Knoblach spoke at the Somali Independence Day celebration and touted legislation he sponsored last session that helped Somali families. But he said he doesn’t treat his Somali constituents any differently than others.
“I meet with them and listen to their concerns, just like I meet with other groups and other people," Knoblach said. "I think it’s just part of being a legislator — you need to reach out to your constituents and do your best to listen to them.”
Despite the tendency of minority groups to vote Democrat, Knoblach said he thinks many Somalis lean more GOP. Two years ago, Knoblach said he reached out to some Somalis expecting to hear about issues such as jobs and education. Instead, all they wanted to talk about was same-sex marriage.
“I don’t think a person can stereotype them any more than you can stereotype white voters," he said. "But I think that many of them find more conservative values attractive.”
Many first-generation Somali immigrants, especially older men, have conservative views on social issues such as abortion, gay rights and women’s rights, Lindstrom said. However, “that doesn’t mean that they vote Republican,” he said.

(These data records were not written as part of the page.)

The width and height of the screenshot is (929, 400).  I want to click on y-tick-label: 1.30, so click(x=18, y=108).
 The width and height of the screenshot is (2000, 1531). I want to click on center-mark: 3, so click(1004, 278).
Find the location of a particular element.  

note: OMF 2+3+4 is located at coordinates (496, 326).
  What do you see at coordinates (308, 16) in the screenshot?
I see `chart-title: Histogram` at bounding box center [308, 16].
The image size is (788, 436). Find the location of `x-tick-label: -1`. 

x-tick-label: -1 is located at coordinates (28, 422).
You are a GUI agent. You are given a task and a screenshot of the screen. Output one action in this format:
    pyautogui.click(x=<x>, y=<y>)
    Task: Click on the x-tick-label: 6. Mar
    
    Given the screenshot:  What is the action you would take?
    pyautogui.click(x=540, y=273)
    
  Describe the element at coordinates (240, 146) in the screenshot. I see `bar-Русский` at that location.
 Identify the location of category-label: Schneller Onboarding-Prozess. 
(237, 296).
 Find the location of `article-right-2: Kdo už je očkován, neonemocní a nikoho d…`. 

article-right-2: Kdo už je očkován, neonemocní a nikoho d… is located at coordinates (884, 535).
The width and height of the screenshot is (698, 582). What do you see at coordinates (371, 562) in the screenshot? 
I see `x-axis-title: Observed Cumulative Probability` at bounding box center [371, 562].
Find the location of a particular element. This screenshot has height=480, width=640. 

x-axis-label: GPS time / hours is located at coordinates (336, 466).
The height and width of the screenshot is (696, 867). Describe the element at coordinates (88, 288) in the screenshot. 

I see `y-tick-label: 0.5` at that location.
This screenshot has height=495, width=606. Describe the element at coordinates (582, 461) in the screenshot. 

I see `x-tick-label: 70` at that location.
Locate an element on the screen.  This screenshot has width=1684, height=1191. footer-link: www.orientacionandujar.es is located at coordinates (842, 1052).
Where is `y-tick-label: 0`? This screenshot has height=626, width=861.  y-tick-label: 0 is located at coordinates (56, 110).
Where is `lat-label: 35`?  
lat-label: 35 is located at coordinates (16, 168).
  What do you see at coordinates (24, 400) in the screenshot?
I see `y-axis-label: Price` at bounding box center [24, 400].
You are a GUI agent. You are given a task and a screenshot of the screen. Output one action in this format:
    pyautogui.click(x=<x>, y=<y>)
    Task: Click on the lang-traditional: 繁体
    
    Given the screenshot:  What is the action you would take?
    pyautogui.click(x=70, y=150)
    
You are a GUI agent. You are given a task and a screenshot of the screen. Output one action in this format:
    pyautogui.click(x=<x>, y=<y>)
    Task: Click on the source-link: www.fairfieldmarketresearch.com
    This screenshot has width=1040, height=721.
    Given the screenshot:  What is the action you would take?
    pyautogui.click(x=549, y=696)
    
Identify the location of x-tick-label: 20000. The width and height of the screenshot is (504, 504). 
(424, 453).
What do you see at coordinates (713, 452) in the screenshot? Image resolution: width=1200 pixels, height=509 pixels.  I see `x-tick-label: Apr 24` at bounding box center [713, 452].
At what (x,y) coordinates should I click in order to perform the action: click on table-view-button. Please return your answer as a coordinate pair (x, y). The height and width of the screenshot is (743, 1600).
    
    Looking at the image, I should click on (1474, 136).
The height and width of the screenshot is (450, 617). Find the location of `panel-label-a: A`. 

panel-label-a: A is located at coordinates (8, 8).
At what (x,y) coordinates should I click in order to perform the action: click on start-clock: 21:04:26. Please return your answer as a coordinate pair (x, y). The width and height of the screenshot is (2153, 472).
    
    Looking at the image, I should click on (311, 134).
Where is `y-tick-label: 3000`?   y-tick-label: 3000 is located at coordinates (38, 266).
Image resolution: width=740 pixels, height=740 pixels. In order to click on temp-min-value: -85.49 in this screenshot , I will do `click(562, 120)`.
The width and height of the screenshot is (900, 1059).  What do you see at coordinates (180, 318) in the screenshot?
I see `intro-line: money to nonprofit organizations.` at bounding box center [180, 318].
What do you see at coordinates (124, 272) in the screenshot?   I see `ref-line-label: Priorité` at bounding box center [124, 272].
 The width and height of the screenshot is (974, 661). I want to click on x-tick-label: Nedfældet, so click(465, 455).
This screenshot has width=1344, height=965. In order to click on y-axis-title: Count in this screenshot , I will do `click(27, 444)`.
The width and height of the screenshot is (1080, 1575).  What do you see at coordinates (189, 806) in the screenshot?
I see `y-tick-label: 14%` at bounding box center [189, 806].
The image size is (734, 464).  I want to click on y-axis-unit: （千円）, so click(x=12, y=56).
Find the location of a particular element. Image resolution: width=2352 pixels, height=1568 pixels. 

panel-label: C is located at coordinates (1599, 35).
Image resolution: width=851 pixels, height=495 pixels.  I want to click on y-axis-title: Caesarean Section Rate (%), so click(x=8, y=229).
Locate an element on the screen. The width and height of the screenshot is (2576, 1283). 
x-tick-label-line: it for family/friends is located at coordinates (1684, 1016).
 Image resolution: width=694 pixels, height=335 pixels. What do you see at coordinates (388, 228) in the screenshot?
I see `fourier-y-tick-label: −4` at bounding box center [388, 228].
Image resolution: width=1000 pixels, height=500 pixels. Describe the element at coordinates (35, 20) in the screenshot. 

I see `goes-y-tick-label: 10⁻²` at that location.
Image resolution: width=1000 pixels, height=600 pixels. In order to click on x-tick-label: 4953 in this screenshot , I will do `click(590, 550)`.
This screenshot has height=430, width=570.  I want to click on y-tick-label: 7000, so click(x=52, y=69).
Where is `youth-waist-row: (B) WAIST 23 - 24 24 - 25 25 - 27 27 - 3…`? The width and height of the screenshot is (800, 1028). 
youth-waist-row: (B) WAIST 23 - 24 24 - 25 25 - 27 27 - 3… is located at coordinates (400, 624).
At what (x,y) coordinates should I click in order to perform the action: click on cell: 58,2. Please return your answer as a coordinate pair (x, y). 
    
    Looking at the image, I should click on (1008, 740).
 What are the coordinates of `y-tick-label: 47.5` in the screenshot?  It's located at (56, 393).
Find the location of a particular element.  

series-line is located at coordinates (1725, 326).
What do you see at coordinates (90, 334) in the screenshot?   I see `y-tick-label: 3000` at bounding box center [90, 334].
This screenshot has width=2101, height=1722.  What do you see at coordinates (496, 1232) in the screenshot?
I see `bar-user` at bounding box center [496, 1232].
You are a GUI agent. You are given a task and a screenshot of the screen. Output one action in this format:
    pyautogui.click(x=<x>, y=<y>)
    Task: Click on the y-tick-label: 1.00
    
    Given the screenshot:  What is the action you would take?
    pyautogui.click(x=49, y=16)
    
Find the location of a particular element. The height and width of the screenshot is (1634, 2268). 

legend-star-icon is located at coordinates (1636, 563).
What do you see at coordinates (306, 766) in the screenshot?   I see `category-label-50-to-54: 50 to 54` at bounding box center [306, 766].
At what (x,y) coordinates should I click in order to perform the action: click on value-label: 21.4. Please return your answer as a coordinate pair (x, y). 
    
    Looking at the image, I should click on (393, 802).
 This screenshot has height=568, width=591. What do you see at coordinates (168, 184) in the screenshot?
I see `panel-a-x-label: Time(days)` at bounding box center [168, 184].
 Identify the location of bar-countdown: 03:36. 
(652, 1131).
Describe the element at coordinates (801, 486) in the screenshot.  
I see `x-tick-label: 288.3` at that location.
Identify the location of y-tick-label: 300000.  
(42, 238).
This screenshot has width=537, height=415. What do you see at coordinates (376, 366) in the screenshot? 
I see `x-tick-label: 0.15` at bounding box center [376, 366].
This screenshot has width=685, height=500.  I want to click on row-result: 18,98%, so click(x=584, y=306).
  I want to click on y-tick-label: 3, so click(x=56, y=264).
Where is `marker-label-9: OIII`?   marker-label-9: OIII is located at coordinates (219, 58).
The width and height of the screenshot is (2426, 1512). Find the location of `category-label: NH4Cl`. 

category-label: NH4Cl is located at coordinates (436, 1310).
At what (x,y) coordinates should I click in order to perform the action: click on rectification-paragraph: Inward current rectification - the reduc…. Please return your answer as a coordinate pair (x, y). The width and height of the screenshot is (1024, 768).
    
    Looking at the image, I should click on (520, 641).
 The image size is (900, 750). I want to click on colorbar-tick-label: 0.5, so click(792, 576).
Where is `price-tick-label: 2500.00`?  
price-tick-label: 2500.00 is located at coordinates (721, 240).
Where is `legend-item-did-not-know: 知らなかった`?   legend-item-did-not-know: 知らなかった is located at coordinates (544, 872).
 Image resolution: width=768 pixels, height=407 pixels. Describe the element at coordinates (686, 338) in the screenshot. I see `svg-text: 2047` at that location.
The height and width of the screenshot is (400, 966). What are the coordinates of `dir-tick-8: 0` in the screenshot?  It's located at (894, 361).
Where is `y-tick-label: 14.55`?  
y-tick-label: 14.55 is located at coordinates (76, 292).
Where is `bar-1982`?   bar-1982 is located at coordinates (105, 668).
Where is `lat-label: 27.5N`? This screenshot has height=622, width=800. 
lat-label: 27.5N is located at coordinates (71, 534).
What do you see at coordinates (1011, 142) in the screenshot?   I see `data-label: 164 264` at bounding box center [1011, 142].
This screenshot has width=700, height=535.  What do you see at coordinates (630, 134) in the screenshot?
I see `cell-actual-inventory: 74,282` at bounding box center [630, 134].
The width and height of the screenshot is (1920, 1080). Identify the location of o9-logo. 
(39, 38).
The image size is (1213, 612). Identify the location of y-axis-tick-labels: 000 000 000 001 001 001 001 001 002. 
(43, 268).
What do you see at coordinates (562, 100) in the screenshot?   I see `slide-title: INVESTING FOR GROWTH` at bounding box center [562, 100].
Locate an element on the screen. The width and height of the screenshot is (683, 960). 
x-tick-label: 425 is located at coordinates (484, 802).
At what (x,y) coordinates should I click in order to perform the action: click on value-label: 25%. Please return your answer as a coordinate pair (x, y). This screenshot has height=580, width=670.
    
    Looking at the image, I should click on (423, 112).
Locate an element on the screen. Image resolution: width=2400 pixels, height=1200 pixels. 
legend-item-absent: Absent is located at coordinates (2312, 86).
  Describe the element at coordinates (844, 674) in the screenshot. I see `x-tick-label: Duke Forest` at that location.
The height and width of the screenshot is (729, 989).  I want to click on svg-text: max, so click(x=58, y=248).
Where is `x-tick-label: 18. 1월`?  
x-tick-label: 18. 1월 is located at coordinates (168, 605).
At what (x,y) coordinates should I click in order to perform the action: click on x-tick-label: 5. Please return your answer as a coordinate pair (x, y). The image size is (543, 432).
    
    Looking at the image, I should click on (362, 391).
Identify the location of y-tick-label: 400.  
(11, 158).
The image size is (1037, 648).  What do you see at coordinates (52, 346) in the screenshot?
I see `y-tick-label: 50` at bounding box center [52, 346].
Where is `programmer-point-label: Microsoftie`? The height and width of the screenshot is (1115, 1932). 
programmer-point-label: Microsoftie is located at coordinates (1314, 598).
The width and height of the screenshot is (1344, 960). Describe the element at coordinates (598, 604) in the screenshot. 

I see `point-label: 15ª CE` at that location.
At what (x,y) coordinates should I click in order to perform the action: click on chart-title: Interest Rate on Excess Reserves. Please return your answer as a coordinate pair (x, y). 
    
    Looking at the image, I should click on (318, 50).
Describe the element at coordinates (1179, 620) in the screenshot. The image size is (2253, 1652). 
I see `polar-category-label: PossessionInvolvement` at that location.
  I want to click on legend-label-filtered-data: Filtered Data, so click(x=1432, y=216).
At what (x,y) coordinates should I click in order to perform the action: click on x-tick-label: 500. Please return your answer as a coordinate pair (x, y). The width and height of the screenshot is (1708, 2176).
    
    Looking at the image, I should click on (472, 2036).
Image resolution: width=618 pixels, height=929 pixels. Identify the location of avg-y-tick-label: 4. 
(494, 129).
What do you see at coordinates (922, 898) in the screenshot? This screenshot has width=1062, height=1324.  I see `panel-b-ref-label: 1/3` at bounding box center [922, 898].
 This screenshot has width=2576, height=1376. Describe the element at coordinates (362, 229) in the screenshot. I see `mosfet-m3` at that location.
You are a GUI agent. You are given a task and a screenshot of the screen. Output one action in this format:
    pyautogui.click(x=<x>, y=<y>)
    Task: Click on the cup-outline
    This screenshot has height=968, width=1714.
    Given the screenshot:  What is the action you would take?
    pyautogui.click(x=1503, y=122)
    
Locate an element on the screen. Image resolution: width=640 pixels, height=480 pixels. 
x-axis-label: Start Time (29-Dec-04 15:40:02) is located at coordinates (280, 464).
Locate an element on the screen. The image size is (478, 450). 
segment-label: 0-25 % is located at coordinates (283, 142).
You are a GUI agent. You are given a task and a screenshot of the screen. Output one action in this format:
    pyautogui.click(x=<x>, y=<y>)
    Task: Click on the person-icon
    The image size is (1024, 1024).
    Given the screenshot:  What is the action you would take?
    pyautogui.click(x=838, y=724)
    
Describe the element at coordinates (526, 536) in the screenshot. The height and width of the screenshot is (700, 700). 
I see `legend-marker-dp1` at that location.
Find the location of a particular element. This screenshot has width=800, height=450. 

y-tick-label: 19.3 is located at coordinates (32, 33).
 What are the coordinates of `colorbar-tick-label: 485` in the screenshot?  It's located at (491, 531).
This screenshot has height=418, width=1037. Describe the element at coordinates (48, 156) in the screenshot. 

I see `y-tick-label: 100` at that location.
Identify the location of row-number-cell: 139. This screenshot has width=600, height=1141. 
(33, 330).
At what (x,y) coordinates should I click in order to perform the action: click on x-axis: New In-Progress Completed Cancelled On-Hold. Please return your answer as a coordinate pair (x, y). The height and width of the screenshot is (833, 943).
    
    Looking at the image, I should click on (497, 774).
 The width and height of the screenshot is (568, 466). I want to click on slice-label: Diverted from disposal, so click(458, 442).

In some ways, Republicans have missed the boat on recruiting Somali voters based on social issues, Lindstrom said.
“I do see firsthand the Democrats playing a very active role in recruiting Somali-Americans to their campaigns,” he said. “And Republicans have been kind of late in the game on this.”
A complicating factor in this election is that boilerplate social issues such as abortion have largely taken a backseat with Trump’s candidacy. Still, some Republicans also see potential for connecting with the Somali community on pocketbook issues.
Many Somalis are entrepreneurs and small business owners who struggle with paying taxes and keeping up with licensing and regulations, Knoblach said.
“If you talk to them, they have the same concerns about high taxes and regulations and stuff as if you talk to a white, Republican small business owner,” he said.
Since the 2012 election, the state Republican Party has been making an effort to connect with groups with whom it hasn’t traditionally done well, such as minorities, women and young people, Downey said. That included moving the party offices from St. Paul to a Minneapolis neighborhood with one of the highest concentrations of Somali residents in the state.
“I think most new Americans, Somalis included … want the same things that everybody does for their family and for themselves — better opportunity in life,” Downey said. “That’s why they came here.”
Somalis are starting small businesses, struggling with taxes and regulations and living in areas with failing schools, Downey said.
“You talk to them and you realize those are kind of fundamental Republican issues,” he said.
Still, anti-Muslim statements from national candidates like Trump are likely to alienate many Somalis and make it more difficult for local Republicans hoping to gain Somali votes, even if they don’t share the same views as Trump.
Rep. Tama Theis, a St. Cloud Republican in House District 14A, said she can't control what national candidates say, so she tries to focus on local issues.
"He’s going to do on a national level what he’s going to do," Theis said. "But I’m here in St. Cloud, in this state, and that’s where my concerns have to be."